At 2:15 p.m. on October 22, 1983, Ronald Reagan was on Augusta's 16th hole when Harris barreled down Washington Road in his 1974 Dodge pick-up and rammed through the locked gates. Harris knew his way around the club: He had grown up five blocks away and in high school had worked the scoreboard at The Masters. He screeched to a halt outside the pro shop, ordered seven people at gunpoint into a room and demanded to see Reagan, who was playing with Secretary of State and Augusta member George Shultz. "I wasn't there to kill him," Harris says. "I was there to give him my thoughts."
Everyone in town knew that Reagan was at the golf club. Harris, then 45, was angry at having recently lost his job as a millwright at a paper company, and when he heard on the news that U.S. Steel was laying off 4,000 workers because of foreign competition, he knocked back a few drinks and decided to go talk about it with the Gipper.
Kris Hardy was working in the pro shop when Harris stormed in. "The whole time he's waving the gun around, I'm thinking, 'This can't be real,' " Hardy says. Harris asked Hardy how old he was. "Nineteen," replied the 23-year-old. "You're too young," Harris said. "Get out of here."
As Secret Service agents and snipers moved in, Harris released his captives until only Augusta golf pro David Spencer remained. He threatened to shoot off Spencer's fingers unless he saw Reagan, who had been whisked off the course. Reagan phoned the shop. "This is the President of the United States," he said. "I understand you want to talk to me."

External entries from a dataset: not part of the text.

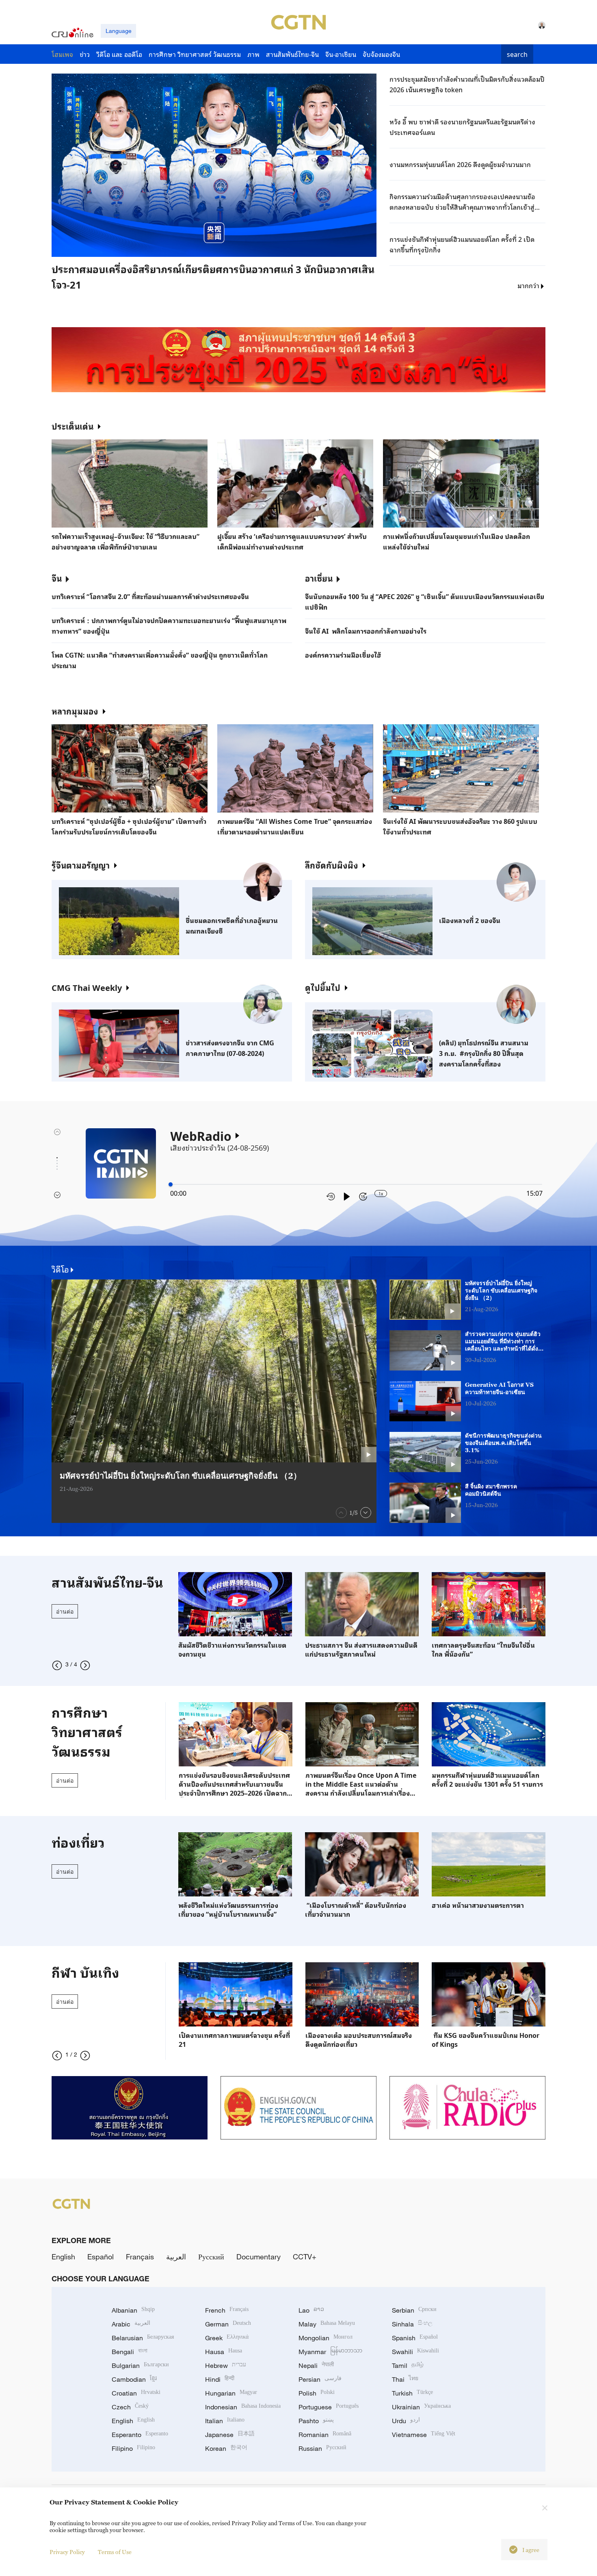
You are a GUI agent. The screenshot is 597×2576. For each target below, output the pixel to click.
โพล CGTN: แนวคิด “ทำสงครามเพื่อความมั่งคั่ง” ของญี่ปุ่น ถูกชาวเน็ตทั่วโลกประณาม (160, 660)
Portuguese (328, 2407)
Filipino (133, 2448)
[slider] (171, 1184)
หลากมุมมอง (75, 710)
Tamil (408, 2365)
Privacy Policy (67, 2551)
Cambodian (134, 2379)
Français (140, 2256)
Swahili (415, 2352)
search (517, 54)
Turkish (412, 2393)
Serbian (414, 2310)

"He called me three times and I hung up on him three times," Harris says. "I was thinking they were trying to get my attention where they could sneak in and get me." After two hours of waiting for the president to show up, Harris surrendered. He had fired one shot--through a window to prove he was serious. Coverage of his protest lasted barely one news cycle: A few hours after the siege ended, a suicide bomber killed 241 Marines in Lebanon.

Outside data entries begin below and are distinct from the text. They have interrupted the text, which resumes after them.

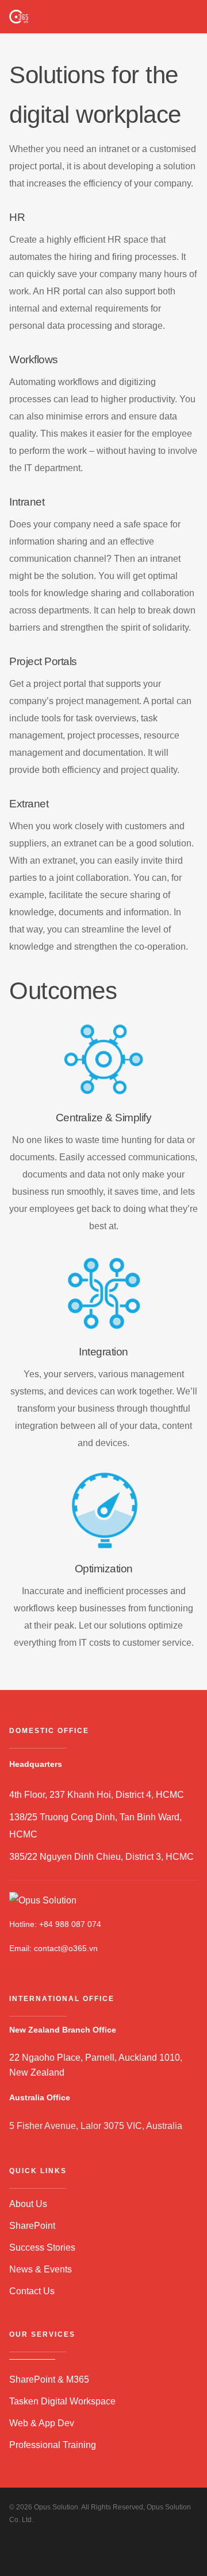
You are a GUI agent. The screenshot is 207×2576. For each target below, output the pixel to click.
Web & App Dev (41, 2423)
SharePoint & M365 (49, 2379)
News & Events (40, 2269)
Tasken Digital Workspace (62, 2401)
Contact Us (32, 2291)
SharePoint (32, 2226)
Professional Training (52, 2445)
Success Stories (42, 2247)
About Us (28, 2204)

Harris was convicted in 1984 of false imprisonment and kidnapping and sentenced to 10 years in prison. He was paroled in 1987.
"He didn't serve enough time," Hardy says. "Some articles made it sound like Charlie was just this good ol' boy who had too much to drink. If you hold a gun on somebody and threaten his life, you're not having a bad day. You did something wrong."

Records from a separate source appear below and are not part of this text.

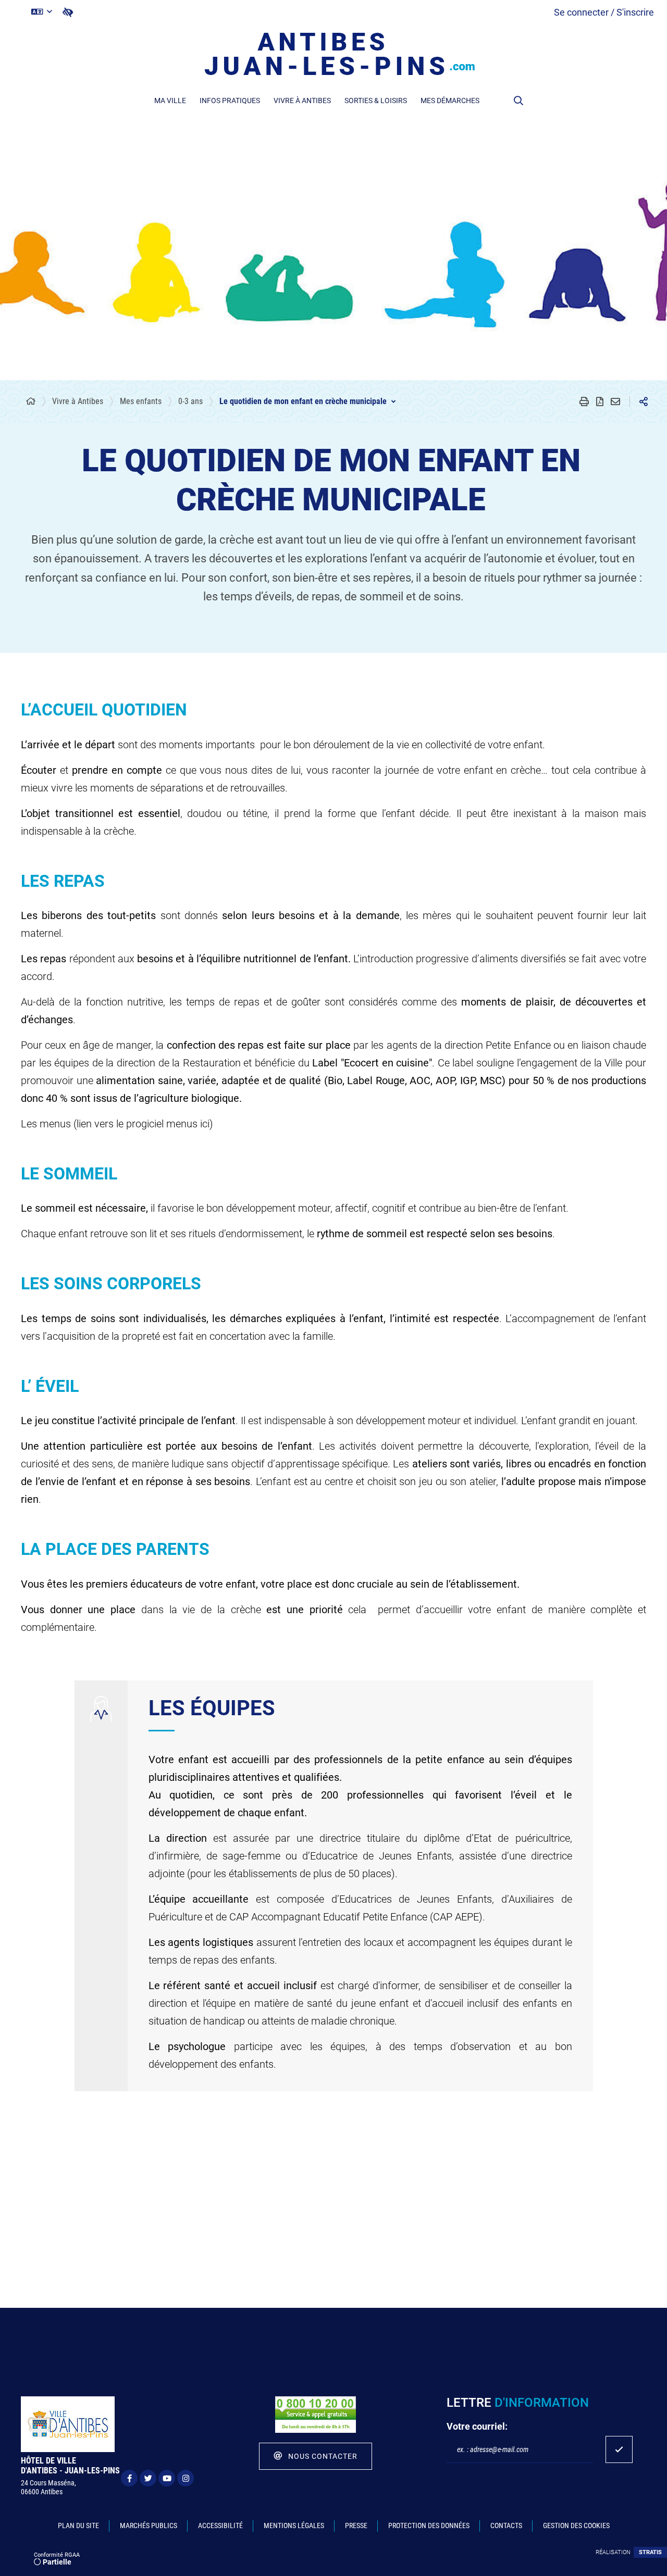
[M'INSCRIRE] (619, 2449)
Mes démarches (450, 100)
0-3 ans (190, 401)
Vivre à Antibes (302, 100)
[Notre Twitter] (148, 2478)
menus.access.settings (67, 12)
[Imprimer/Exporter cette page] (584, 401)
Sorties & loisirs (375, 100)
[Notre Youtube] (166, 2478)
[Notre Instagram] (185, 2478)
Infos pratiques (230, 100)
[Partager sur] (643, 401)
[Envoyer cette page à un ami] (615, 401)
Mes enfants (141, 401)
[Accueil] (30, 401)
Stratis (650, 2552)
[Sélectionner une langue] (42, 12)
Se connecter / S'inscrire (604, 12)
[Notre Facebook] (129, 2478)
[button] (518, 100)
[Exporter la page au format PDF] (600, 401)
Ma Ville (170, 100)
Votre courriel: (477, 2426)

Today Harris lives just 14 miles from Augusta National but hasn't been back to the club since he left in handcuffs 22 years ago. "I was asked not to come back, but you'd have to pay me to go there," he says. "Used to be whoever was first could get a ticket. Now you can't."
At 66, Harris still isn't short on opinions (sample topics: immigrants, crooked politicians, Bibles in schools) but says he's mellowed since finding religion in prison. "God's in my life and that's all I'm about now," he says. "I used to be someone who if a man walked in a bar and said, 'I'm gonna whup the meanest thing in here,' I'd tell him right quick, 'I ain't the meanest, but I sure wanna try you.' "
His only regret about "that trick I done" at Augusta is that no one seemed to care what point he was trying to make. "President Reagan wrote my lawyer a letter and told him he didn't have no animosity against me, but I just went the wrong way about doing it," Harris says. "But how else do you see the president?"